I’m going to speak more personally for this next bit, and hopefully better explain my reasons and motivations for my decision to charge for the license.

SL is my career. It pays my bills, puts food on my table, and gas in my car. I invest an extraordinary amount of time and effort into producing content that can often take weeks or months to fully realize within the constraints of SL’s engine.

Given how much effort I put into my work, I want to get paid for that effort. After all, I don’t run a charity. I run a business and as Google used to once declare in their corporate statement, ‘A company can make money without being evil’.

The Direwolf marks the first time I’ve made something like a Dev kit available, and in doing so, I’ve put a lot of that power into people’s hands and I have to trust that they’re going to do the right things with it. Contracts go a long way toward keeping people honest, and for those who are, essentially, profiting off my work, to sort of pass some of that back up.

These files are incredibly potent. If someone really wanted to, and I mean really wanted to, they could completely nullify my product by releasing their own using my files. That’s scary to think about.

Lastly, I’ve always prided myself in being a teacher. Whenever someone approaches me asking how I do what I do, I do my best to answer their questions–Because I believe creativity is a super power. But I also believe that as people, we can never truly learn something until we’re right there in the thick of it. No one’s going to learn anything if they have all the answers given to them from the back of the book–They spend more time finding shortcuts rather than trying to learn a meaningful skill. This isn’t true for everyone, but it is for the great majority of the modding content I’ve seen on the market–So little of it does anything ‘meaningful’ or ‘transformative’ to the initial product(and Maybe its not meant to And that’s fine), But I often ask myself ‘what could they have achieved if they’d pushed themselves a bit further?’

That mentality kept me from providing any kind of dev files for many years–Because I felt like i was doing people a disservice by giving them all the answers, rather than helping them learn which questions to ask. But people don’t want to learn anymore. So many modders and buyers come to me with the mentality that they want all the guess work and hard labor done for them so they can swoop in and make a quick buck.

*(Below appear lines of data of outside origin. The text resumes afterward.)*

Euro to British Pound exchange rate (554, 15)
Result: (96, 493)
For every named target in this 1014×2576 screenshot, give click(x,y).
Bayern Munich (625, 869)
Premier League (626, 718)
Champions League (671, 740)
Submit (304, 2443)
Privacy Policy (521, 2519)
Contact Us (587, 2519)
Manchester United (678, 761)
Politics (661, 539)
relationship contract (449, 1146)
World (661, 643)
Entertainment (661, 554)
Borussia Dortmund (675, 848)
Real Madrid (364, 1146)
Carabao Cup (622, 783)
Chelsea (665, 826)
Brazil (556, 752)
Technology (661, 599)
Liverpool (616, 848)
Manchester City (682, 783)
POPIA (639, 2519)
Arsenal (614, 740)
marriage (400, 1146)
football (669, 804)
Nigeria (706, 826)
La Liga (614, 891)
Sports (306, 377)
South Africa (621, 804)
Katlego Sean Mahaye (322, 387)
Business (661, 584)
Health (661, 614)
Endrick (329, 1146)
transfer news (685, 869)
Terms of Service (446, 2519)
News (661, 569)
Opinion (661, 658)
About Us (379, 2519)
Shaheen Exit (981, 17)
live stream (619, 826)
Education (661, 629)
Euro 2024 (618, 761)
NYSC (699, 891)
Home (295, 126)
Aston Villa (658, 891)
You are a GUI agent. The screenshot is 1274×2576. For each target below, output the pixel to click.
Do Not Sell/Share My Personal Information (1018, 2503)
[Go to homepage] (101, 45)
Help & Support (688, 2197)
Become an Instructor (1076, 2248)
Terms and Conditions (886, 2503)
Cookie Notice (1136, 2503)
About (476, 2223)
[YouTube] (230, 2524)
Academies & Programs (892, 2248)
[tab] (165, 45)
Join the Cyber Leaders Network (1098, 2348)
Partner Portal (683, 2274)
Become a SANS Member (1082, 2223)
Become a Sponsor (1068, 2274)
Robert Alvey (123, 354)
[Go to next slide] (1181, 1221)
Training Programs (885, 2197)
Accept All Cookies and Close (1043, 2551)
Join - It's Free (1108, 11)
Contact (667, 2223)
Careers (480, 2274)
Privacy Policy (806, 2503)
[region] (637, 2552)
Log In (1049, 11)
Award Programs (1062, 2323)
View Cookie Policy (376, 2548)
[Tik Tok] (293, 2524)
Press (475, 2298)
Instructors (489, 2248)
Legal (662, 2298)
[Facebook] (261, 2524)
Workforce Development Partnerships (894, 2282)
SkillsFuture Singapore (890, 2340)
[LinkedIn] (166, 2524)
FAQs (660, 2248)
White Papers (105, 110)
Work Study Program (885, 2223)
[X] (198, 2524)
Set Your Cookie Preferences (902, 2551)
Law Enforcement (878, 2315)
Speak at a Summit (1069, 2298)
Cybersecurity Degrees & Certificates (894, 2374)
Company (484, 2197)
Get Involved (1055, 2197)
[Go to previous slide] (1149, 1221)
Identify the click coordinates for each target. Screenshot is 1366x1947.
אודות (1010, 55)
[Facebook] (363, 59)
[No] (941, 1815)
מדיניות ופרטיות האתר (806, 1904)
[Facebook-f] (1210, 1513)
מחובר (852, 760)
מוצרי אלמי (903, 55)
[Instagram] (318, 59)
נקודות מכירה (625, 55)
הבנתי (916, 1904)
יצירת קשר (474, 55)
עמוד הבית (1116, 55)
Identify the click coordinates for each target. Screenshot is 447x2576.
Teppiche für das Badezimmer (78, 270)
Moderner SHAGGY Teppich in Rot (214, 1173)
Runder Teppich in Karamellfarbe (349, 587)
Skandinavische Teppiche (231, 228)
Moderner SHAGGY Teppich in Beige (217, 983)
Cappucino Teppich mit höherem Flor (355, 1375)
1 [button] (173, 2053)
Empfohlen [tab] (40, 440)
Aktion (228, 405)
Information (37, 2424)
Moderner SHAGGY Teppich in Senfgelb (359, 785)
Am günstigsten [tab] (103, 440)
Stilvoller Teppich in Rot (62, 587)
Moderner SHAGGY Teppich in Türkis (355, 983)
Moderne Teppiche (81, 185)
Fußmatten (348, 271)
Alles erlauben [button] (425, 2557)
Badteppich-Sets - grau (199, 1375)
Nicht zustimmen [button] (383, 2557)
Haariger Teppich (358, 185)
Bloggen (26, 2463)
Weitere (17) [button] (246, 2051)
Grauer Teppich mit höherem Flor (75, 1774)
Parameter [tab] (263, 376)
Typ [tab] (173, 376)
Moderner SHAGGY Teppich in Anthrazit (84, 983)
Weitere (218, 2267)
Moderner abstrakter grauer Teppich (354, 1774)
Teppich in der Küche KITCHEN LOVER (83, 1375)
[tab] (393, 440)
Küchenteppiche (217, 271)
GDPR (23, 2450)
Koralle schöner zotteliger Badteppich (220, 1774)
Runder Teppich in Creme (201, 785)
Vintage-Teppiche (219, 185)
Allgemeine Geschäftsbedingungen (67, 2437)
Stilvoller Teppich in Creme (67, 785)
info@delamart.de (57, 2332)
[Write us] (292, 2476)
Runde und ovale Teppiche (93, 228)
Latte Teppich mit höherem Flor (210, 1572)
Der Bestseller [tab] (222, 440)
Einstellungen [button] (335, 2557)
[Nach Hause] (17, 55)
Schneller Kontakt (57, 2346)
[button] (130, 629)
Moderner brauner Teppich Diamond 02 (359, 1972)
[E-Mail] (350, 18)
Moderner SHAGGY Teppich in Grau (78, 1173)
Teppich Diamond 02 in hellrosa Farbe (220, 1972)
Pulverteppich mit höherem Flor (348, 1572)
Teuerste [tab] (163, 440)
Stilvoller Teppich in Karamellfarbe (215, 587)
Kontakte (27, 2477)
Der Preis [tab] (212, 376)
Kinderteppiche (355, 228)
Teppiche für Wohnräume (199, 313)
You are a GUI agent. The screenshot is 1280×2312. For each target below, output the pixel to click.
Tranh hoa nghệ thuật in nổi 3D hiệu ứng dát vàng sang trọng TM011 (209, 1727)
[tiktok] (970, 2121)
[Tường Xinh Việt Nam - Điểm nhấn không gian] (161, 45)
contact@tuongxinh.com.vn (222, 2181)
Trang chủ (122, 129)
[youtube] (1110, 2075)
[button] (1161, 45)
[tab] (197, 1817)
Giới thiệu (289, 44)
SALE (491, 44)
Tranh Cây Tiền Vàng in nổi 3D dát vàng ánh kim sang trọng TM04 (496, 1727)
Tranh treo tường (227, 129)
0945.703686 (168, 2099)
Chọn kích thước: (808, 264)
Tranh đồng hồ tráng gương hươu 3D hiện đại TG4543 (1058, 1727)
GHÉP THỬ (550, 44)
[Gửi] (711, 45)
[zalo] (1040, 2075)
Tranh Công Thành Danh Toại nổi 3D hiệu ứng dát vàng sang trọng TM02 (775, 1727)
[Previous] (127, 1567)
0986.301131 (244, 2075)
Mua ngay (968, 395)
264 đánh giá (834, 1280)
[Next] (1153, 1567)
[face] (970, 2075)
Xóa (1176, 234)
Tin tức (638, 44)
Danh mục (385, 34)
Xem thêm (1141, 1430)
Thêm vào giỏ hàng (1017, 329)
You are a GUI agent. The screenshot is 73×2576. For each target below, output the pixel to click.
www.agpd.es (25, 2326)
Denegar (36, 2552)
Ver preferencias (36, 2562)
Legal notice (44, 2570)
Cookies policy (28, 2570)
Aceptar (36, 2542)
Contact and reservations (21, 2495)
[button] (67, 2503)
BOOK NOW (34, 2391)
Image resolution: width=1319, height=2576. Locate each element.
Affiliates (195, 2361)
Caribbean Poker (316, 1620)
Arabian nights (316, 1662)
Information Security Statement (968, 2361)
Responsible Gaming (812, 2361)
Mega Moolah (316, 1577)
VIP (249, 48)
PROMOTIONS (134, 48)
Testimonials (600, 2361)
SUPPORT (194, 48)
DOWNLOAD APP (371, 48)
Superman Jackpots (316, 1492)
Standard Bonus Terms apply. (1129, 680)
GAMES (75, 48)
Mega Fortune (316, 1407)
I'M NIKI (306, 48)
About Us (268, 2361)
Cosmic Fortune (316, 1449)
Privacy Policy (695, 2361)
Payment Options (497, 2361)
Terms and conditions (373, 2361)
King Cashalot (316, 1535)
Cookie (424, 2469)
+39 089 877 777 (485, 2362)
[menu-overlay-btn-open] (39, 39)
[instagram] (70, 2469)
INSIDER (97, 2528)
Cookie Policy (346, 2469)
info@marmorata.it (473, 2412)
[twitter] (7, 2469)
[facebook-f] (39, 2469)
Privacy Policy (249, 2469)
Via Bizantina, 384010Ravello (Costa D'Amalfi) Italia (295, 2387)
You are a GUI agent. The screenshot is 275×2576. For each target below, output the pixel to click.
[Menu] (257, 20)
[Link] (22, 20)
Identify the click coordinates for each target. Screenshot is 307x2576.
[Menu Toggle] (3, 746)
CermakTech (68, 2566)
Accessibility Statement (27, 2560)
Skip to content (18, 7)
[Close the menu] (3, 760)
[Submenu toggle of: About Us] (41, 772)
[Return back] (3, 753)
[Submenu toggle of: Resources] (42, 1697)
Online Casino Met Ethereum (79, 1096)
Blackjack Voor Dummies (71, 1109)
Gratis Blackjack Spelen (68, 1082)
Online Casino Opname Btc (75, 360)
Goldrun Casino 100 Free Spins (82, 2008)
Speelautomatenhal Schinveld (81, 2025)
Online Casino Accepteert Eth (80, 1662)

Mods do wonders for the lifespan of a creation. Just look at Minecraft or Ark for example. Games that have long since outlived their due date thanks to a robust aftermarket community–Which mind I remind you, wouldn’t even exist without the contributions of first party content creators.

Its a two way street, and if we’re all expected to share the road, there’s some ground roles to follow, at least for me.

The Direwolf is a huge project, and I still feel very justified in every penny I’ve charged for this Dev kit. Being told its ‘not worth it’ or ‘a rip off’ or having people tell me that ‘I’m threatening modders’.. It just makes me ask why i even bothered trying.

Lets take a moment to look at Avastar. If you’re a blender user, chances are you either use, or at the very least, have heard of Avastar. Its become the de-facto plugin for Second Life rigged Content creation. Years ago they sold their plugin with a one-time fee, but eventually had to switch to a yearly renewal model.

This made a lot of people upset, some going as far as saying that Avastar/JASS were ‘gatekeeping’ the 3D market, completely ignoring the fact that Rigged content was entirely possible without Avastar, They don’t HAVE to buy it, but it makes things significantly EASIER.

Gaia and co do incredibly enormous amounts of work to produce Avastar, and Honestly I’m just happy they’re willing to license it out to people. I’m happy to pay for it because it means they get to keep their lights on and put food on their table. Charging for it is absolutely within their right, as it is mine to charge for what essentially amounts to the keys to my castle.

If you still don’t see at least some logic here, then I can’t help you.